Não sei se esquadrinhei bem o que presenciei em relação a um casal que vi dias atrás. Cabe, portanto, a você, altaneiro leitor, peneirar minhas palavras e constatar se estão ou não afinadas com o fato que buscam contar. Em frente a uma loja de produtos chineses, estava eu à espera de uma amiga que comprava um presente para sua sobrinha no estabelecimento. Vi então o respectivo casal vindo na calçada. O homem de aspecto saudável e um tanto musculoso (usava uma camisa de manga curta que mostrava seus braços roliços (bons para enfrentarem uma capina), aparentando uns 50 anos, empurrava uma cadeira de roda na qual estava a mulher.

Percebi-os pelo que a mulher estava falando num pequeno megafone. Ambos não estavam bem trajados (nem poderiam, visto que assim a obtenção de esmola ficaria difícil). “Me ajudem por favor, pessoal, com qualquer quantia. O pouco com deus é muito; o muito sem deus não é nada.” O que mais comovia as pessoas que passavam no sentido de fazê-las ajudar a mulher não era a sua frase de súplica. Mas sim uma grande ferida que tinha no pé esquerdo, já atingindo uma parte da perna. Uma ferida aberta, muito dolorida de se ver. Conforme o homem ia empurrando a cadeira, a mulher ia repetindo a mesma frase e no meio dela intercalando um “obrigado” a quem lhe dava esmola.

Era uma ferida de estrangular os olhos distraídos de quem a visse.

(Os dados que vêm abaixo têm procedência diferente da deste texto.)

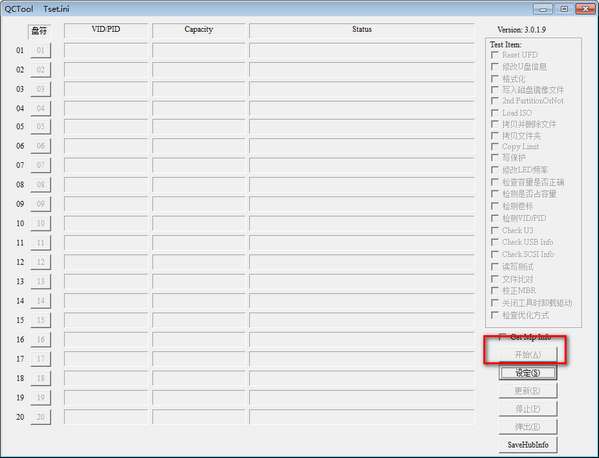Toggle the Get Mp Info checkbox
The image size is (599, 458).
click(x=502, y=337)
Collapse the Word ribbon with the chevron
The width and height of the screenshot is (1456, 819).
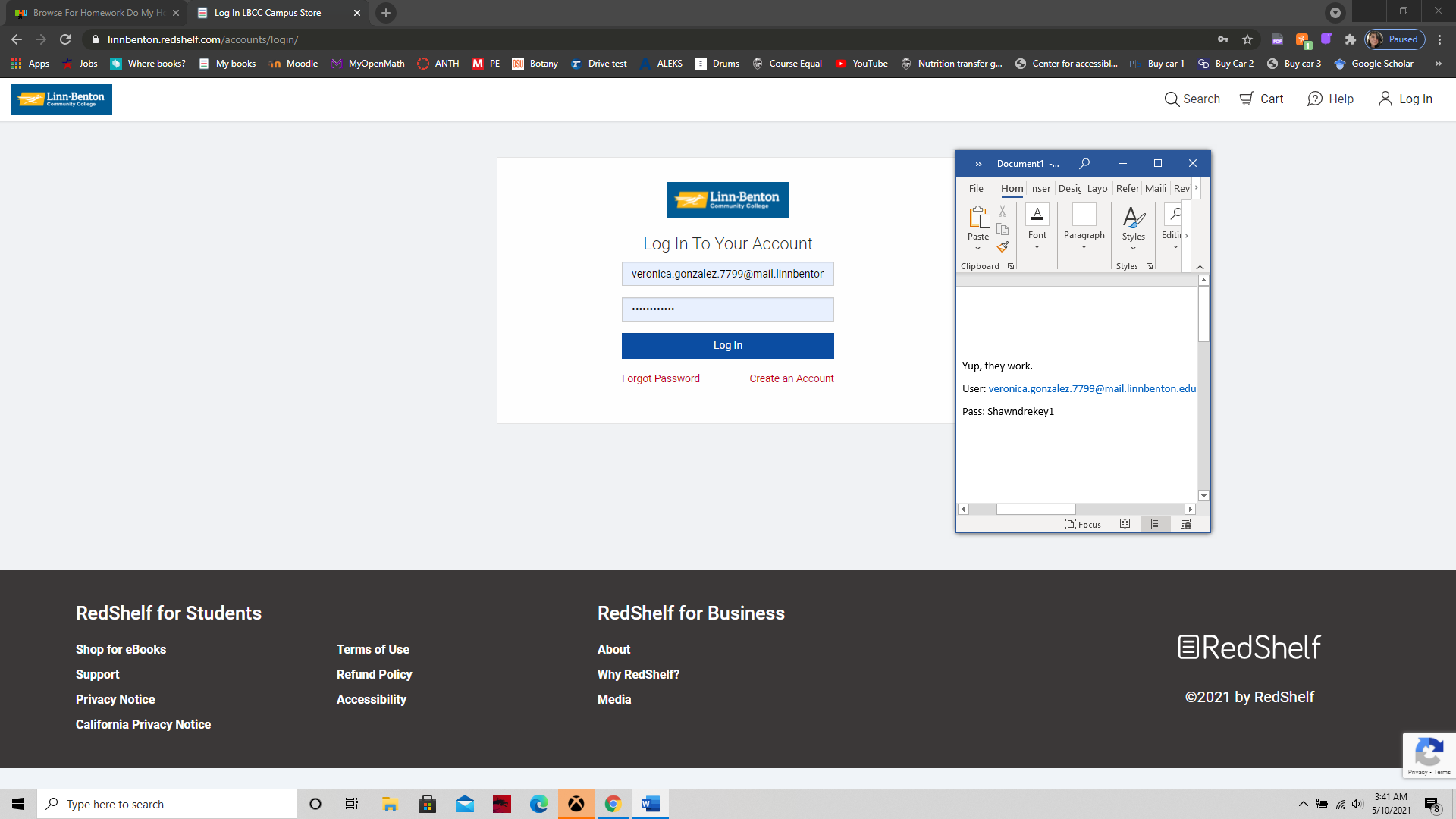tap(1200, 267)
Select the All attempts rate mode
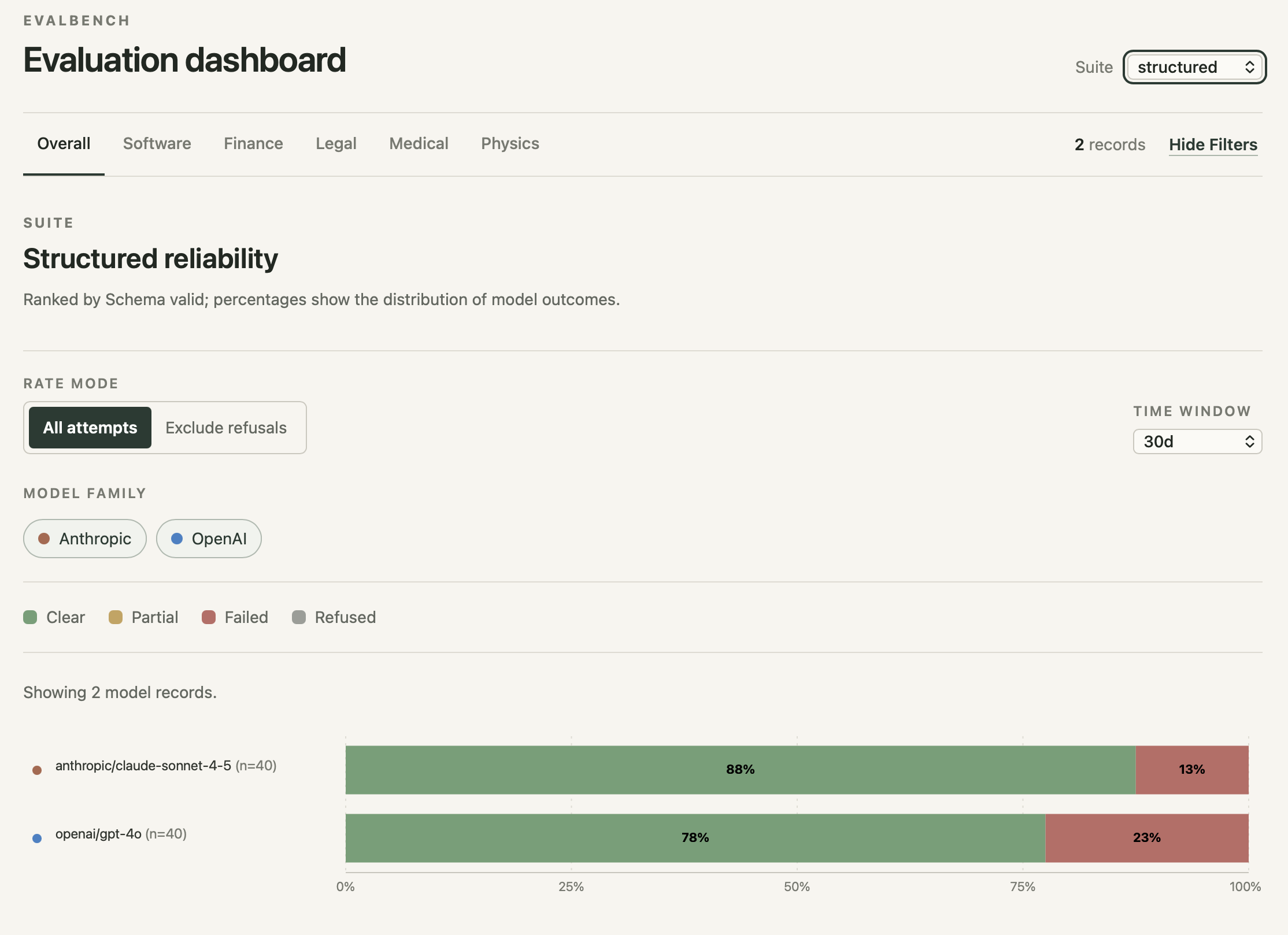 90,428
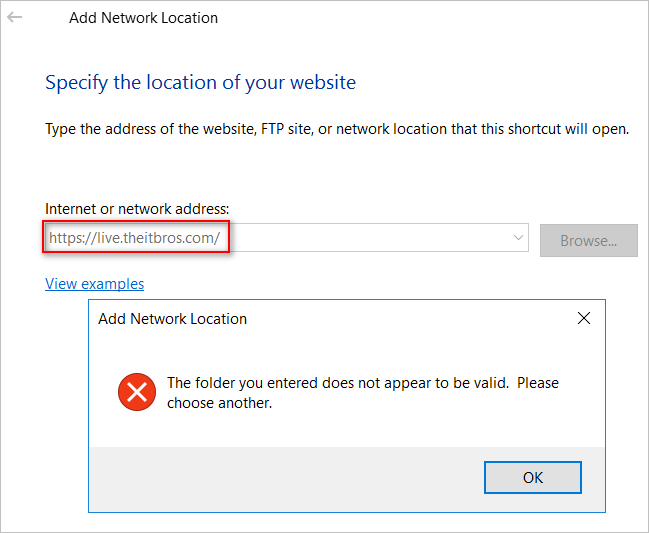
Task: Click the Browse... button
Action: click(589, 240)
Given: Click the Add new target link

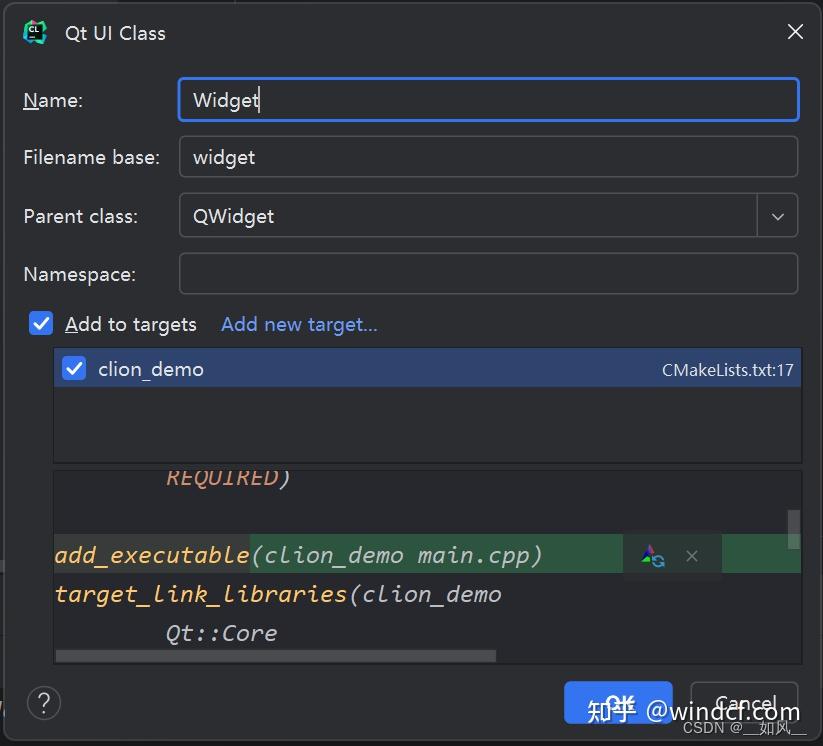Looking at the screenshot, I should (x=299, y=324).
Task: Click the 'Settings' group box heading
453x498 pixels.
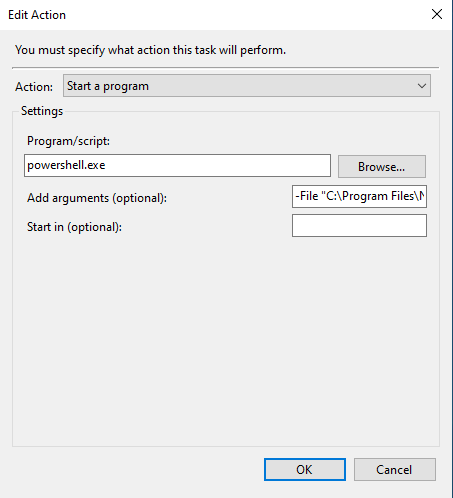Action: [42, 111]
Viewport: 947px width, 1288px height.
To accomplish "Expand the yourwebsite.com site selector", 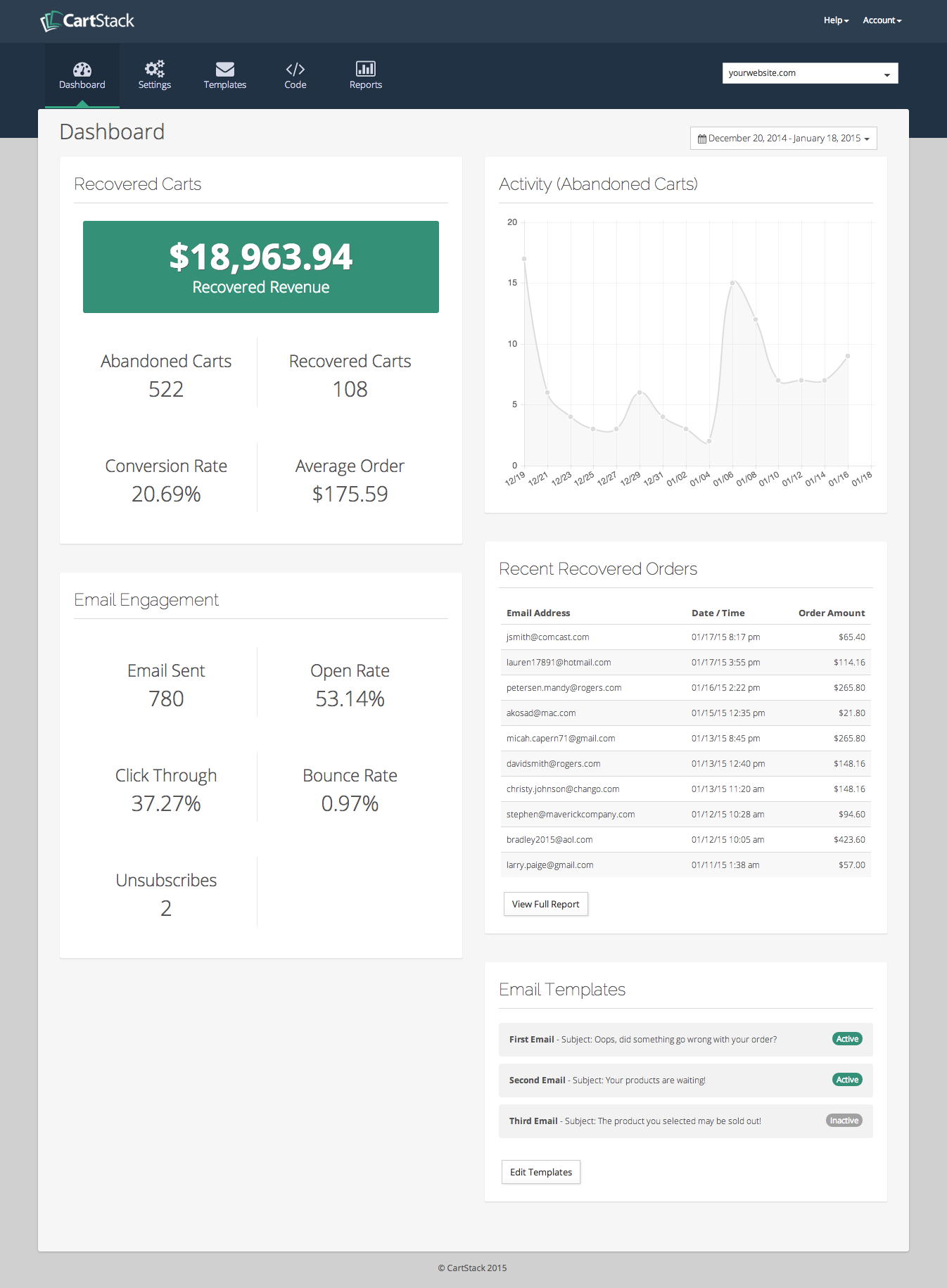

Dar de cara com aquela carne aberta, úmida, desencadeava em muitos o ato de caridade. Comovida com o que vira, uma mulher parou ao lado da cadeira de rodas, retirou algumas moedas de sua bolsa e estendeu sua mão direita sobre a ferida. Entendi que fizera uma oração rápida buscando livrar a mulher da ferida. E outra que nem dava tempo de se fazer uma prece longa, pois o casal precisava prosseguir (e prosseguiu) em seu caminho na busca de mais esmola.

Essa ferida talvez seja daquela da qual a esfíngica Clarice Lispector falou no conto “A Bela e a Fera ou A Ferida Grande Demais”. No texto clariceano, a Bela era Carla; a Fera, um mendigo. Carla, cujo marido era um banqueiro, “simplesmente não tinha o que fazer. Faziam tudo por ela”. Era uma dondoca. Tinha muitas amigas em comum quanto a “se vestir bem e dar jantares a dezenas de pessoas”. O encontro dos dois se deu na Praia de Copacabana. Após sair do salão de beleza, resolveu caminhar na orla da praia, unhas pintadas, cabelos ao vento, nada a fazer… “Não se lembrava quando fora a última vez em que estava sozinha consigo mesmo. Talvez nunca.”

Foi aí que surgiu um mendigo sem uma perna e de muletas no meio do caminho de Carla. E pediu-lhe uma esmola. Ela tinha apenas na bolsa a cédula de maior valor de então, algo como a nossa de 200 reais. Desconcertada no encontro com o mendigo que tinha uma grande ferida na perna, deu ao homem a cédula. A esmola foi tanta que o mendigo achou que Carla não batia bem. Pensou mais (e obscenamente): “é daquelas vagabundas que cobram caro de cada freguês e com certeza está cumprindo alguma promessa”. No caso, dar uma esmola graúda a ele.

Carla, que não tinha o hábito de pensar, acabou constatando algo em comum entre ela e o mendigo. Descobriu-se também mendiga, não a ponto de pedir esmola, mas de mendigar o amor do marido banqueiro, que tinha duas amantes. Sua reflexão expôs a ferida de sua alma: “mendigo pelo amor de Deus que me achem bonita, alegre, aceitável, e minha roupa de alma está maltrapilha…”

Não sei afirmar se a ferida da mulher que vi tem a mesma finalidade da ferida do homem sem perna: usar a ferida para comover as pessoas e assim descolar alguns trocados. Vi-a na cadeira de roda e me lembrei do personagem clariceano, que a escritora chamou de fera. Se sei alguma coisa, não sei, mas arrisco a dizer que por aí há muita gente mendigando amor, cargos públicos…  e muitas vezes até beijando os pés dos picas-grossas que dominam as entranhas pútridas do poder.